En medio de su itinerario entre militares y estudiantes, que le ha absorbido gran parte de su vida, las anécdotas que han surgido son numerosas. Poseedor de exquisito sentido del humor, en las reuniones sociales sobresale por su vena chispeante y sus cuentos picantes. Acostumbrado a tratar presidentes y altos personajes y a conocer lo mismo las cumbres del poder que los abismos de la miseria, su visión humana no puede estar mejor cimentada. Por eso, en sus homilías resuenan los problemas sociales con el vigor y la elocuencia del gran orador sagrado que siempre ha sido.
La Presidencia de la República, en los gobiernos de Belisario Betancur y Virgilio Barco, le otorgó brillantes condecoraciones, como también lo hizo el Comando General de las Fuerzas Militares. Y las universidades donde estuvo vinculado reconocieron sus servicios con muestras de gratitud.

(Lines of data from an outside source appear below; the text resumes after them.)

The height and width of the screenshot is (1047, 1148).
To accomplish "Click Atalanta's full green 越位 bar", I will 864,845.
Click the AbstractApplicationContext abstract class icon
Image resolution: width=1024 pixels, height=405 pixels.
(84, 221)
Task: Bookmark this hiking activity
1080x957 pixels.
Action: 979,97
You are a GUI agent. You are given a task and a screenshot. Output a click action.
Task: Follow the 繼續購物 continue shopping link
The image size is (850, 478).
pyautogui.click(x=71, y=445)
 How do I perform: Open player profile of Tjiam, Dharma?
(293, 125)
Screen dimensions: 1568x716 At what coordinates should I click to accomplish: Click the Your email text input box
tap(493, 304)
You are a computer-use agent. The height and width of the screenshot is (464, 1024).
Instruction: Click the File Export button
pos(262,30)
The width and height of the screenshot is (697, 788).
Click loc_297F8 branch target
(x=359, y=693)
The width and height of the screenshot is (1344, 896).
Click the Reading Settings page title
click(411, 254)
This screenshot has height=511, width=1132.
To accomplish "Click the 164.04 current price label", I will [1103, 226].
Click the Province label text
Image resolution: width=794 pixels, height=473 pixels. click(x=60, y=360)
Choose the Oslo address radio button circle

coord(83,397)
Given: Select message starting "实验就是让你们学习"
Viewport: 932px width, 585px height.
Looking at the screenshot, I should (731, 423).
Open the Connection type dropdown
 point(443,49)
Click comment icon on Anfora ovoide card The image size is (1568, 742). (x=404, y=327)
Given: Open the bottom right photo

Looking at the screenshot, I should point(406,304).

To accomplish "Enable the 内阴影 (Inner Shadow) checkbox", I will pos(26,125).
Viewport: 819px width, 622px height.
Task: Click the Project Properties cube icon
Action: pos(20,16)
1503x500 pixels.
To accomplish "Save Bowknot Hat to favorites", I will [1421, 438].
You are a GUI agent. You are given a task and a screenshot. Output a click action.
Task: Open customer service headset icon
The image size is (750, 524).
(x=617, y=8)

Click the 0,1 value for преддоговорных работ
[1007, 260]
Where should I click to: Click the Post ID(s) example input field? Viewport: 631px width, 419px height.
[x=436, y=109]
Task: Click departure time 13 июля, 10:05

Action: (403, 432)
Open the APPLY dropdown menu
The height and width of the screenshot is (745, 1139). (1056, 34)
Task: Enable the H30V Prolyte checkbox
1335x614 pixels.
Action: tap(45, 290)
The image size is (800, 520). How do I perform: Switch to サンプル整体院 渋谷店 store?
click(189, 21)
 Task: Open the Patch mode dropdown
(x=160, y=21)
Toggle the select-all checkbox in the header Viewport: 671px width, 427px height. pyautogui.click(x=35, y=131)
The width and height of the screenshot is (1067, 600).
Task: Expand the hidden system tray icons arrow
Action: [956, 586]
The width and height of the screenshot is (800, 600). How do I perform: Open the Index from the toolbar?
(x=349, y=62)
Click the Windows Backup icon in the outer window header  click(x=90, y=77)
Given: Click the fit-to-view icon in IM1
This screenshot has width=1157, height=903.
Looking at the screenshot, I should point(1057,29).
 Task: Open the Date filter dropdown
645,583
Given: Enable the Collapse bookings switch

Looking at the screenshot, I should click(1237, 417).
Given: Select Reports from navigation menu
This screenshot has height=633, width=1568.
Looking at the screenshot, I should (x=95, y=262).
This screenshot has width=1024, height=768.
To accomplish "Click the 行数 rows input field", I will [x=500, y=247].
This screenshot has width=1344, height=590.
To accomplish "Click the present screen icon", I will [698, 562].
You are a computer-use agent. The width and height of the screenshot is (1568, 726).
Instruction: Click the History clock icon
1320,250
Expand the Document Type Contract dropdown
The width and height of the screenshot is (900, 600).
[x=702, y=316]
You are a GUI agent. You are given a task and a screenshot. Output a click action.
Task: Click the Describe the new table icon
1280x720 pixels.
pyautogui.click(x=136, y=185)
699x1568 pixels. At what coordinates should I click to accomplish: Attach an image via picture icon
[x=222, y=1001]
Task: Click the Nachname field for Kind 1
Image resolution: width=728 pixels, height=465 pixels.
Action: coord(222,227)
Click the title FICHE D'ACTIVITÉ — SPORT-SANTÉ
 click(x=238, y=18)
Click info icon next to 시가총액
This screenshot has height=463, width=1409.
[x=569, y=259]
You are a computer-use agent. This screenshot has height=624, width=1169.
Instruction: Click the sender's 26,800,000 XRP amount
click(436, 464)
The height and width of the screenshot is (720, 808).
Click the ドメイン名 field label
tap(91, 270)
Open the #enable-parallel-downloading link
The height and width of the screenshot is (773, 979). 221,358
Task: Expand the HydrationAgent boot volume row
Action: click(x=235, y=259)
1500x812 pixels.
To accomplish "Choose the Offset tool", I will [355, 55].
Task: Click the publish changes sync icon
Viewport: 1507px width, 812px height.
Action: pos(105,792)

Tras largos años de investigación, en 1992 publicó el libro Raíces familiares, que recoge nuestros ancestros Medina, Calderón, Escobar y Corso, obra que motivó nuestra primera reunión de familia, con más de 400 asistentes. Por dicho trabajo supe que la palabra “Medina” viene del árabe y significa “Ciudad”.
Se me ocurre pensar que el padre Jorge Medina Escobar, obediente a su apellido, representa el pastor auténtico del mundo moderno alojado en los territorios de cemento, donde se agitan las grandes desigualdades sociales. Ahora entiendo por qué prefirió ser sacerdote y no abogado.
El Espectador, Bogotá, 14 de abril de 2005.